Before Mr. Arévalo’s success, the Seed Movement itself seemed an unlikely platform for ousting the pacto de corruptos. Founded in 2015 and able to win only modest representation in Congress.

Throughout the campaigns, Guatemala’s bishops called for the contests to occur as scheduled, for their results to be respected and for state prosecutors “not to intervene in the electoral process.”

The bishops themselves refrained from supporting specific candidates, unlike some prominent evangelical pastors in Guatemala, who loudly supported Ms. Torres’s campaign and her calls to continue prohibitions on abortion and same-sex marriage. But the appeals on moral issues failed to move many voters.

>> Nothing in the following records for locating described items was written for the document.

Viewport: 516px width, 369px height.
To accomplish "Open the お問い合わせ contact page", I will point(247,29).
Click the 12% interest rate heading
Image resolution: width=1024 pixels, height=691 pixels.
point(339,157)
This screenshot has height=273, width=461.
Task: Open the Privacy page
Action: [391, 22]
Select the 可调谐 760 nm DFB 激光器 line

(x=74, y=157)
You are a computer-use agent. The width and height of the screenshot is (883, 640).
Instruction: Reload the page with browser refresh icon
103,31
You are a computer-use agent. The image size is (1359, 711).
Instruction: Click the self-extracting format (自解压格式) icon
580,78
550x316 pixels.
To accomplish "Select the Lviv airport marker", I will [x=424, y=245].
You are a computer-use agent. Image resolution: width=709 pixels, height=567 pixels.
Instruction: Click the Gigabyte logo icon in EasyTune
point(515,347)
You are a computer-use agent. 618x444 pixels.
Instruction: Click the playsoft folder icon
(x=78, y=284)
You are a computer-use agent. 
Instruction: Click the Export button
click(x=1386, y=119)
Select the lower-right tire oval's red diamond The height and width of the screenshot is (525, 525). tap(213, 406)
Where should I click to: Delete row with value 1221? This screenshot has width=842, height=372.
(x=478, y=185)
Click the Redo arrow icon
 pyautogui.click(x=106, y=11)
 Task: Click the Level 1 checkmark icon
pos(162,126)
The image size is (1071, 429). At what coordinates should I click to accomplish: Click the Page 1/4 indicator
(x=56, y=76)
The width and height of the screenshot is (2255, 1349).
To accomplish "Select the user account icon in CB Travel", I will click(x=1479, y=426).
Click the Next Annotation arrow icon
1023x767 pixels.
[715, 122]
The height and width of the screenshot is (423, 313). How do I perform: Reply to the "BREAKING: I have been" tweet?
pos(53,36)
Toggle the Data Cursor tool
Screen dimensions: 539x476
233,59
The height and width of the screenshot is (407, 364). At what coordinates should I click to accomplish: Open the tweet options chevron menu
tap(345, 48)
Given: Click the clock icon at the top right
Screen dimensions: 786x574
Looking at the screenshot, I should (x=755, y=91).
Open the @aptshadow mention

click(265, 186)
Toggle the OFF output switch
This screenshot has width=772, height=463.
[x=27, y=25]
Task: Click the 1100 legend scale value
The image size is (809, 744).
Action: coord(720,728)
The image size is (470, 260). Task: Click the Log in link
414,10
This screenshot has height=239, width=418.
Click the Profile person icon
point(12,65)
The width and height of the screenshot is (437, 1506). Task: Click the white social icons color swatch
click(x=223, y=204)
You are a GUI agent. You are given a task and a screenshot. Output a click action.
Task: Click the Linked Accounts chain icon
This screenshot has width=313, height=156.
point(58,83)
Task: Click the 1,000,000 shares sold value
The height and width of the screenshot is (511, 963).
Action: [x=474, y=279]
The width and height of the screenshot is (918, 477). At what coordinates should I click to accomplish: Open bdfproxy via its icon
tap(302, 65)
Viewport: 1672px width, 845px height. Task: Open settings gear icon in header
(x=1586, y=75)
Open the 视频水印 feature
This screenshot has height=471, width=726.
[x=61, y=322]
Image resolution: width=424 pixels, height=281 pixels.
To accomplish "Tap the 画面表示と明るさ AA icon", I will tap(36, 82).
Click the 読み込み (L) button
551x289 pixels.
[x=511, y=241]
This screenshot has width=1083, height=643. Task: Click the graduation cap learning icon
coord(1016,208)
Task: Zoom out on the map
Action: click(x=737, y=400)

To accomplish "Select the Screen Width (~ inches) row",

“The fact that the population was fed up with corruption weighed more heavily” than social issues, “and there was fatigue with this kind of religious manipulation,” said Ursula Roldán, director of the Research Institute of Socio-Humanistic Sciences at the Jesuit-run Rafael Landívar University.

Mr. Arévalo’s improbable victory has captured enormous international attention. It sharply contradicted a pre-election narrative of democratic backsliding in Guatemala and broke with a trend toward rising populism and authoritarianism in Central America.

The victory showed a latent desire among many Guatemalans to return to a path toward good government and transparency last explored in the mid-2010s, when the country stood out as a rare anti-corruption success story in Latin America. Back then Guatemala had ousted a president and vice president over a corruption scheme, dubbed “La Línea” by local media, that was run through the country’s customs service.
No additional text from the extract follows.